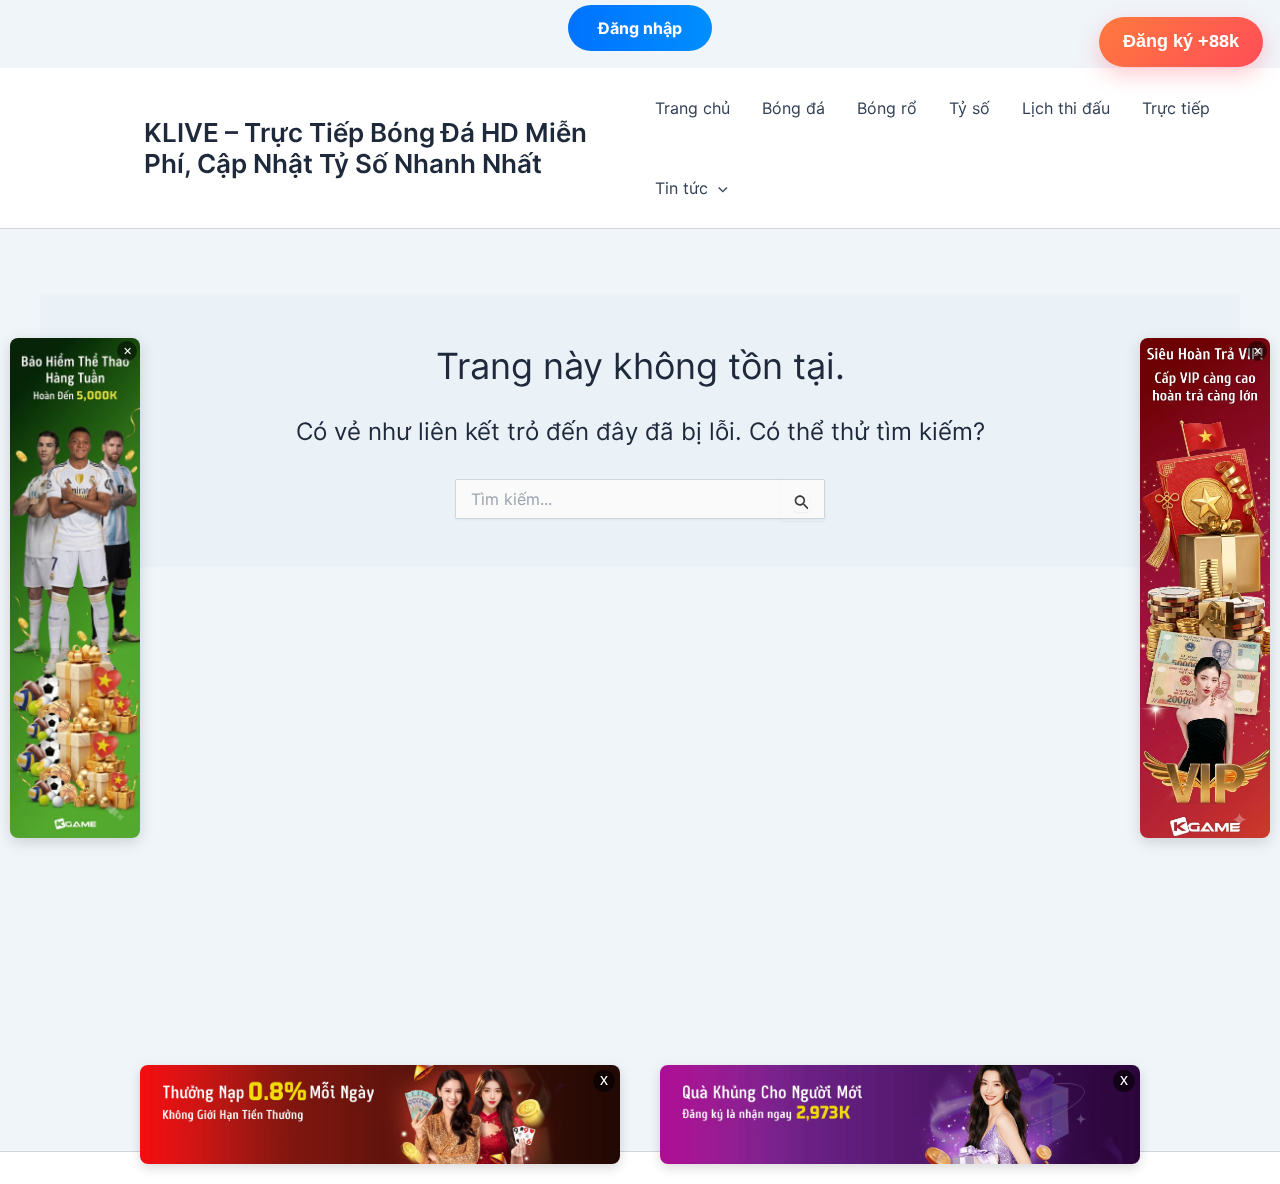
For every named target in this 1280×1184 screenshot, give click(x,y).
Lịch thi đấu (1066, 108)
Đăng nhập (640, 33)
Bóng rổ (887, 108)
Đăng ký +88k (1181, 41)
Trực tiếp (1176, 108)
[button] (718, 188)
──────
WHAT IS BEING ASKED. Output each record verbatim, but skip anything that is a picture.

SOLUTION FOR THIS EXERCISE.
For every named target in this 1280×1184 screenshot, give click(x,y).
Lịch thi đấu (1066, 108)
Đăng nhập (640, 33)
Bóng rổ (887, 108)
Đăng ký +88k (1181, 41)
Trực tiếp (1176, 108)
[button] (718, 188)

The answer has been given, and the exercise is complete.